= Given data =
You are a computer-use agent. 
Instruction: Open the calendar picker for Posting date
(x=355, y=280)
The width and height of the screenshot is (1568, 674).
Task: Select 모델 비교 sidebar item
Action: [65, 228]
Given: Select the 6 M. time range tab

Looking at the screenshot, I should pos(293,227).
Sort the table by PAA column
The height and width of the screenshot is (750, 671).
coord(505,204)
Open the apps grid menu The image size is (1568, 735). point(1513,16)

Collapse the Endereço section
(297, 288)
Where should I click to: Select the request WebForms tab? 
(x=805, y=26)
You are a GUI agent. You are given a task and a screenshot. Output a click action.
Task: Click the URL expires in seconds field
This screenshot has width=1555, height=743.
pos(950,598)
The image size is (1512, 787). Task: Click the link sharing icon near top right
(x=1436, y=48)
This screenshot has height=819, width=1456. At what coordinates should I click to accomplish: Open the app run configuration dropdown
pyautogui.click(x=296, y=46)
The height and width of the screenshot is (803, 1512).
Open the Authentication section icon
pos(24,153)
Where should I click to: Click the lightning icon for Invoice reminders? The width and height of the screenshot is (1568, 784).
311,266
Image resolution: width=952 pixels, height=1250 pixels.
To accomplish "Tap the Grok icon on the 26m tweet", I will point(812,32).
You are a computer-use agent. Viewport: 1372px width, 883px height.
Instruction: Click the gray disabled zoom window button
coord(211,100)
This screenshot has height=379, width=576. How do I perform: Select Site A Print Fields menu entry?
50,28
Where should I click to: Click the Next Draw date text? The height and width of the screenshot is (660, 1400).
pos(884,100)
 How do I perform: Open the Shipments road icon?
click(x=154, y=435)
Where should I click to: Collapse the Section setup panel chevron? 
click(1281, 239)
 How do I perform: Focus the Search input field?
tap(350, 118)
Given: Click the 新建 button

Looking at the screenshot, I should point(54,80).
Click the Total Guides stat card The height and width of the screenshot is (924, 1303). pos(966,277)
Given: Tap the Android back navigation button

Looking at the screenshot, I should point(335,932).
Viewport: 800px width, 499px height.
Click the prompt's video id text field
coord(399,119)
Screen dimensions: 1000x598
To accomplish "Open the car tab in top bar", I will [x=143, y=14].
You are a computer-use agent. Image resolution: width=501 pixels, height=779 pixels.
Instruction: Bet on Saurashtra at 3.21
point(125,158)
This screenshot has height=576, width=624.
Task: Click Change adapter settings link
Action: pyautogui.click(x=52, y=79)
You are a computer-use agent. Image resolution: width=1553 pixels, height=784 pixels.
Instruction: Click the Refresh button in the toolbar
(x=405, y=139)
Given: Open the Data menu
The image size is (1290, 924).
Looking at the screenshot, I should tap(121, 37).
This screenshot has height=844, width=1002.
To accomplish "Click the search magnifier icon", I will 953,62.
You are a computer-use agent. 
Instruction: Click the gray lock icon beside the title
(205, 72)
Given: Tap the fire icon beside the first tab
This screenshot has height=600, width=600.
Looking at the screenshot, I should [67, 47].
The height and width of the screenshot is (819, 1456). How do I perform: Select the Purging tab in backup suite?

= Work instructions =
Lay out every line of the records above as a numbered list, omitting the blank lines.

= Complete response =
1. You are a computer-use agent. 
2. Instruction: Open the calendar picker for Posting date
3. (x=355, y=280)
4. The width and height of the screenshot is (1568, 674).
5. Task: Select 모델 비교 sidebar item
6. Action: [65, 228]
7. Given: Select the 6 M. time range tab
8. Looking at the screenshot, I should pos(293,227).
9. Sort the table by PAA column
10. The height and width of the screenshot is (750, 671).
11. coord(505,204)
12. Open the apps grid menu The image size is (1568, 735). point(1513,16)
13. Collapse the Endereço section
14. (297, 288)
15. Where should I click to: Select the request WebForms tab? 
16. (x=805, y=26)
17. You are a GUI agent. You are given a task and a screenshot. Output a click action.
18. Task: Click the URL expires in seconds field
19. This screenshot has width=1555, height=743.
20. pos(950,598)
21. The image size is (1512, 787). Task: Click the link sharing icon near top right
22. (x=1436, y=48)
23. This screenshot has height=819, width=1456. At what coordinates should I click to accomplish: Open the app run configuration dropdown
24. pyautogui.click(x=296, y=46)
25. The height and width of the screenshot is (803, 1512).
26. Open the Authentication section icon
27. pos(24,153)
28. Where should I click to: Click the lightning icon for Invoice reminders? The width and height of the screenshot is (1568, 784).
29. 311,266
30. Image resolution: width=952 pixels, height=1250 pixels.
31. To accomplish "Tap the Grok icon on the 26m tweet", I will point(812,32).
32. You are a computer-use agent. Viewport: 1372px width, 883px height.
33. Instruction: Click the gray disabled zoom window button
34. coord(211,100)
35. This screenshot has height=379, width=576. How do I perform: Select Site A Print Fields menu entry?
36. 50,28
37. Where should I click to: Click the Next Draw date text? The height and width of the screenshot is (660, 1400).
38. pos(884,100)
39.  How do I perform: Open the Shipments road icon?
40. click(x=154, y=435)
41. Where should I click to: Collapse the Section setup panel chevron? 
42. click(1281, 239)
43.  How do I perform: Focus the Search input field?
44. tap(350, 118)
45. Given: Click the 新建 button
46. Looking at the screenshot, I should point(54,80).
47. Click the Total Guides stat card The height and width of the screenshot is (924, 1303). pos(966,277)
48. Given: Tap the Android back navigation button
49. Looking at the screenshot, I should point(335,932).
50. Viewport: 800px width, 499px height.
51. Click the prompt's video id text field
52. coord(399,119)
53. Screen dimensions: 1000x598
54. To accomplish "Open the car tab in top bar", I will [x=143, y=14].
55. You are a computer-use agent. Image resolution: width=501 pixels, height=779 pixels.
56. Instruction: Bet on Saurashtra at 3.21
57. point(125,158)
58. This screenshot has height=576, width=624.
59. Task: Click Change adapter settings link
60. Action: pyautogui.click(x=52, y=79)
61. You are a computer-use agent. Image resolution: width=1553 pixels, height=784 pixels.
62. Instruction: Click the Refresh button in the toolbar
63. (x=405, y=139)
64. Given: Open the Data menu
65. The image size is (1290, 924).
66. Looking at the screenshot, I should tap(121, 37).
67. This screenshot has height=844, width=1002.
68. To accomplish "Click the search magnifier icon", I will 953,62.
69. You are a computer-use agent. 
70. Instruction: Click the gray lock icon beside the title
71. (205, 72)
72. Given: Tap the fire icon beside the first tab
73. This screenshot has height=600, width=600.
74. Looking at the screenshot, I should [67, 47].
75. The height and width of the screenshot is (819, 1456). How do I perform: Select the Purging tab in backup suite?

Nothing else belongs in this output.